Childhood Obesity Prevention Study Results Known
Childhood Obesity Prevention
The National Institute on Media and the Family will announce its results from a childhood obesity prevention study.
America's children are spending more time in front of their televisions and computers. Today, the average child spends over 44 hours per week in front of a screen and has more access to television, with 43 percent of children ages four to six having a TV in their bedrooms.
A recent study has shown that children with televisions in their bedrooms are at 31 percent greater risk for being overweight or obesity.
The study will be presented by David Walsh, Ph.D., founder and president of the National Institute on Media and the Family, on Thursday, May 24, 2007, at 10:00 a.m. EDT, at National Press Club, Murrow Room, 529 14th Street NW, Washington, D.C..
The National Institute on Media and the Family, partnering with the Cargill Foundation, Medica Foundation and the Healthy and Active American Foundation, piloted Switch(R), an eight-month program designed to Switch what kids "do, view and chew." The goal was to measure and evaluate changes in behavior relating to fitness levels, nutritional choices and screen time usage of third-, fourth- and fifth-graders.
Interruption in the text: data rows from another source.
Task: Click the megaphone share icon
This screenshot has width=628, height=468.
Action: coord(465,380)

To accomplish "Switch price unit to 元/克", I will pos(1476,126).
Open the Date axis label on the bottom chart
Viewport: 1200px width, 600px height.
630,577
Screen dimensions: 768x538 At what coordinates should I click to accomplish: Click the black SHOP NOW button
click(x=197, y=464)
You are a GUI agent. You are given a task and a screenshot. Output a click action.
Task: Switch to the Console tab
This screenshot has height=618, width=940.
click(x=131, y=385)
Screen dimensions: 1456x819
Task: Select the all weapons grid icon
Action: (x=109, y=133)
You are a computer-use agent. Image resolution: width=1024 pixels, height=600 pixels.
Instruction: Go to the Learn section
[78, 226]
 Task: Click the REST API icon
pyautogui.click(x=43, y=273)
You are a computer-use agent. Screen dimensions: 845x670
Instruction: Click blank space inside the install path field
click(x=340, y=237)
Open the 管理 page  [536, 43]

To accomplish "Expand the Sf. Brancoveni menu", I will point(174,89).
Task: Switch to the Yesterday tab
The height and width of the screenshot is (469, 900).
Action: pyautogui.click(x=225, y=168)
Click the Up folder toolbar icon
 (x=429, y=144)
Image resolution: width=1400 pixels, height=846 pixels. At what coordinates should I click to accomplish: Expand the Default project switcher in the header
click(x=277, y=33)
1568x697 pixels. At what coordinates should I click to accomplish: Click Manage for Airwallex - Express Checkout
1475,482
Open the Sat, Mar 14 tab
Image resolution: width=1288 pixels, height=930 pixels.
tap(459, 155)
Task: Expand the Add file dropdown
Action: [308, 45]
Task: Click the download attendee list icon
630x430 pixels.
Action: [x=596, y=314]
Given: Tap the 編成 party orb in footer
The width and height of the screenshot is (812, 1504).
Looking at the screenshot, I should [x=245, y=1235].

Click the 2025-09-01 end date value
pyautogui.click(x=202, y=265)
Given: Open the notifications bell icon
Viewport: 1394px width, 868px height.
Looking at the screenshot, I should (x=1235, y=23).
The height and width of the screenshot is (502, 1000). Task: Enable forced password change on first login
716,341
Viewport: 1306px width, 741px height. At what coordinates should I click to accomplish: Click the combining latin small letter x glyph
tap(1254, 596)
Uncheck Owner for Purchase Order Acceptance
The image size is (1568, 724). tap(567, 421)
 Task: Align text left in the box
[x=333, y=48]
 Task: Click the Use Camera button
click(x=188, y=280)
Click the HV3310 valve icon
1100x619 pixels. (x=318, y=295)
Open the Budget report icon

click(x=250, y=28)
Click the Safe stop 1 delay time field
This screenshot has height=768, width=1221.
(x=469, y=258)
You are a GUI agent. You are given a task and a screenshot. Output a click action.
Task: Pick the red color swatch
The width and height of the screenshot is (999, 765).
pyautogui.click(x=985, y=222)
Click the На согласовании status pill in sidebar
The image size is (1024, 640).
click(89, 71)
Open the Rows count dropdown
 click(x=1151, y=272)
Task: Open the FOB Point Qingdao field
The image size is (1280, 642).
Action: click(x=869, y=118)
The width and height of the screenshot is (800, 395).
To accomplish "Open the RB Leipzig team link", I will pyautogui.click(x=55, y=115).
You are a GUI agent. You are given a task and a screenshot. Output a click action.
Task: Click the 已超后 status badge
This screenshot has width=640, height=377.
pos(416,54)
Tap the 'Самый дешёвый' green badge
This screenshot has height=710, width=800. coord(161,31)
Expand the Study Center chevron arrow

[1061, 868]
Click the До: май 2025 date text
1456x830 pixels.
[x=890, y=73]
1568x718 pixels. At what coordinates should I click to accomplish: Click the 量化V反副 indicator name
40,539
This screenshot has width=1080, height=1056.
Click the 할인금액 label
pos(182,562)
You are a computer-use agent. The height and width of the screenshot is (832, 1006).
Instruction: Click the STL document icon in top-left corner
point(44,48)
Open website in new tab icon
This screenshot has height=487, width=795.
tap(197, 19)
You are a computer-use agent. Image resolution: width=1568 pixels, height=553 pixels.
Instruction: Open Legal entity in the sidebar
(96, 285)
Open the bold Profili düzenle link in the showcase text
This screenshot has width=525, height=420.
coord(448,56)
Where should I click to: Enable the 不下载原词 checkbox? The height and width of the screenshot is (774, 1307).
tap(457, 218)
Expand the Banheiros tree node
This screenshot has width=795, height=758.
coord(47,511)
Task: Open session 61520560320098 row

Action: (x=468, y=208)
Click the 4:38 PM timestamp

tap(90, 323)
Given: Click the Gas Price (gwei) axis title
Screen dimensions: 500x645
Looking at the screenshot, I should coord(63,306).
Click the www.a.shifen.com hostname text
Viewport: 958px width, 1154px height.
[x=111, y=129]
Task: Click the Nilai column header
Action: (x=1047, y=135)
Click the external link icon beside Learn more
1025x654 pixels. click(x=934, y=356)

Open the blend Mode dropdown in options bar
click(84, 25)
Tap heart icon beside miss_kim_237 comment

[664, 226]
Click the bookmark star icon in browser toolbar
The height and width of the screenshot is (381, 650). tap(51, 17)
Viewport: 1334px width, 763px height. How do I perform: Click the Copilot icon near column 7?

The preliminary results show increases in physical activity and consumption of fruits and vegetables, and decreases in screen time by the children participating in the program.
To remind parents that too much screen time is harmful for their child's health, the National Institute on Media and the Family is airing a national public service announcement. The PSA will be airing in more than 20 media markets across the country.